Artista trans mistura ancestralidade mexica e resistência queer em obra inovadora no REDCAT, Los Angeles
Lu Coy, artista queer de múltiplas linguagens, traz para o palco uma experiência artística poderosa e transformadora com Becoming the Moon, uma ópera que resgata e reinterpreta narrativas ancestrais mexicas sob uma perspectiva queer e decolonial. Com estreia marcada no festival New Original Works (NOW), no renomado teatro REDCAT em Los Angeles, a obra é um mergulho interdisciplinar que conecta música, dança, poesia e artes visuais para contar a história dos deuses genderfluid Tecciztecatl e Coyolxauhqui, personagens do códice do século XVI, Florentine Codex.
Uma jornada de transformação e resistência
Inspirado na trajetória de Tecciztecatl, que foi rejeitado por sua delicadeza e depois transformado na deusa da lua, o espetáculo traça um paralelo com as próprias vivências de Lu Coy, que enfrentou exclusão em ambientes conservadores da música clássica antes de encontrar acolhimento na cena queer e latina de Los Angeles. Essa narrativa de rejeição seguida de emancipação ecoa na força da comunidade LGBTQIA+ que muitas vezes precisa se reinventar nas margens para florescer.

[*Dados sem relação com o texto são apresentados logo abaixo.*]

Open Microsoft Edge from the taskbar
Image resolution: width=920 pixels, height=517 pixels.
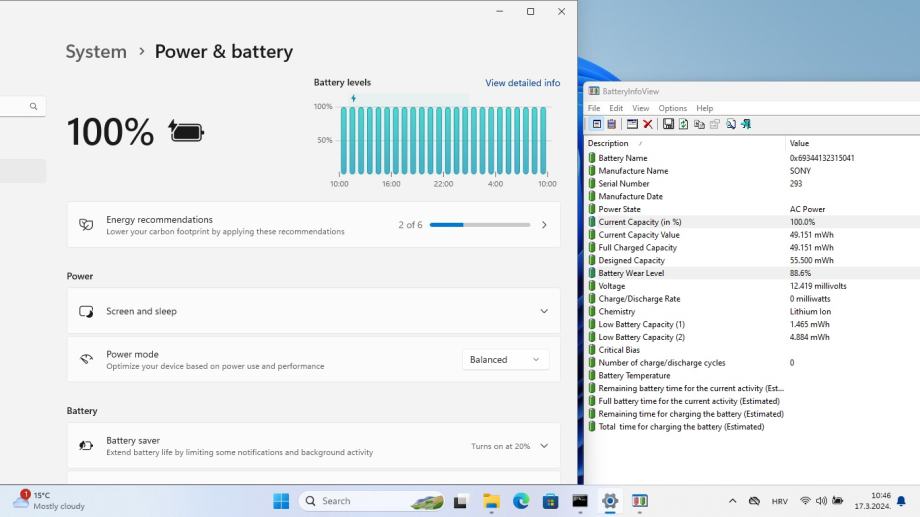[521, 501]

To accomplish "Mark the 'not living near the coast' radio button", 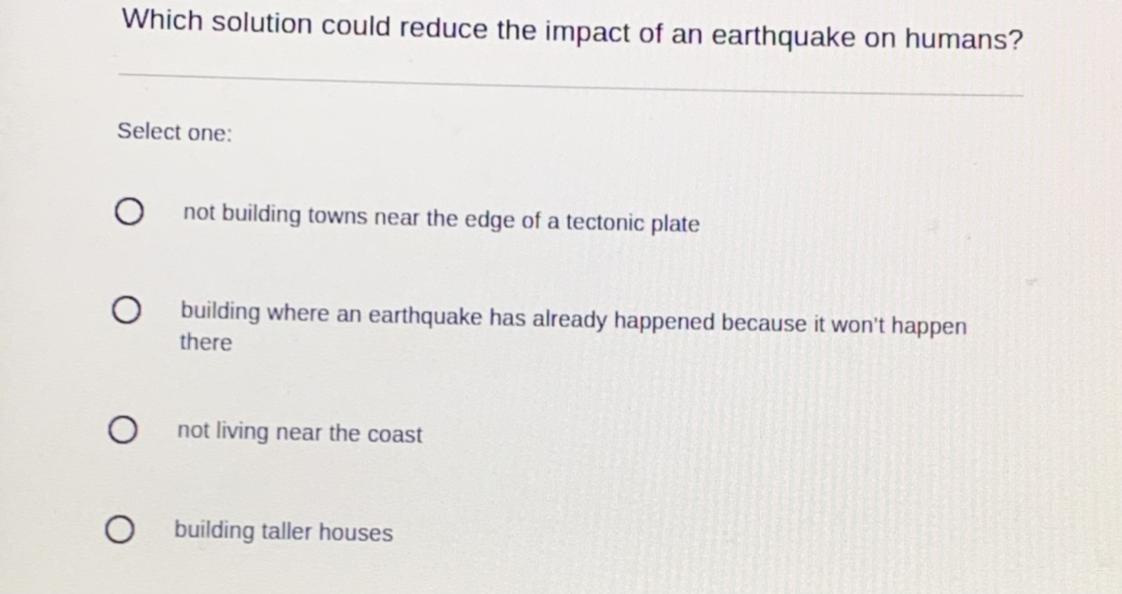I will 122,430.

Colaboração e interdisciplinaridade na criação
A construção de Becoming the Moon é fruto de um coletivo criativo que inclui diretores, coreógrafos, animadores e pesquisadores, todos alinhados para equilibrar elementos musicais, visuais e narrativos. A pesquisa profunda no códice e nas tradições indígenas guiou a escolha dos instrumentos e das formas de expressão, valorizando sons pré-colombianos como conchas e tambores, e resgatando o simbolismo do universo mexica.
Queer como prática de reexistência
Para Lu Coy, queerness vai além de gênero e sexualidade: é uma forma de contar histórias que coloca no centro aqueles que a história oficial marginalizou como “monstros” ou “fracassos”. Ao valorizar esses personagens e linguagens esquecidas, como o nahuatl e as línguas judaicas yiddish e ladino, Lu cria uma arte que desafia o colonialismo cultural e celebra identidades plurais.
Música como arma de solidariedade e memória
Em um momento político global tenso, Lu Coy reafirma o poder da música como ferramenta de resistência, especialmente em contextos de opressão. Um exemplo emblemático foi sua liderança em um protesto anti-sionista em Los Angeles, onde conduziu milhares em cânticos em yiddish e ladino, conectando memórias históricas à luta por justiça e liberdade. Essa prática reafirma a importância das raízes culturais e a interseccionalidade das lutas por direitos humanos.
Becoming the Moon não é apenas uma obra artística; é um convite para que a comunidade LGBTQIA+ e aliadas/os reflitam sobre suas próprias histórias de exclusão, resistência e transformação. Lu Coy nos mostra que recuperar narrativas ancestrais e reinventá-las sob um olhar queer é também um ato político e espiritual, uma maneira de iluminar caminhos para um futuro mais inclusivo e plural.
Essa obra ressoa especialmente para o público LGBTQIA+ por reafirmar que nossas identidades e histórias, por mais invisibilizadas que tenham sido, possuem uma força ancestral que pode nos guiar e fortalecer. Em tempos de crescente intolerância, trabalhos como o de Lu Coy são faróis de esperança e resistência cultural, nos lembrando que a arte é um terreno sagrado para reconstrução de si e da comunidade.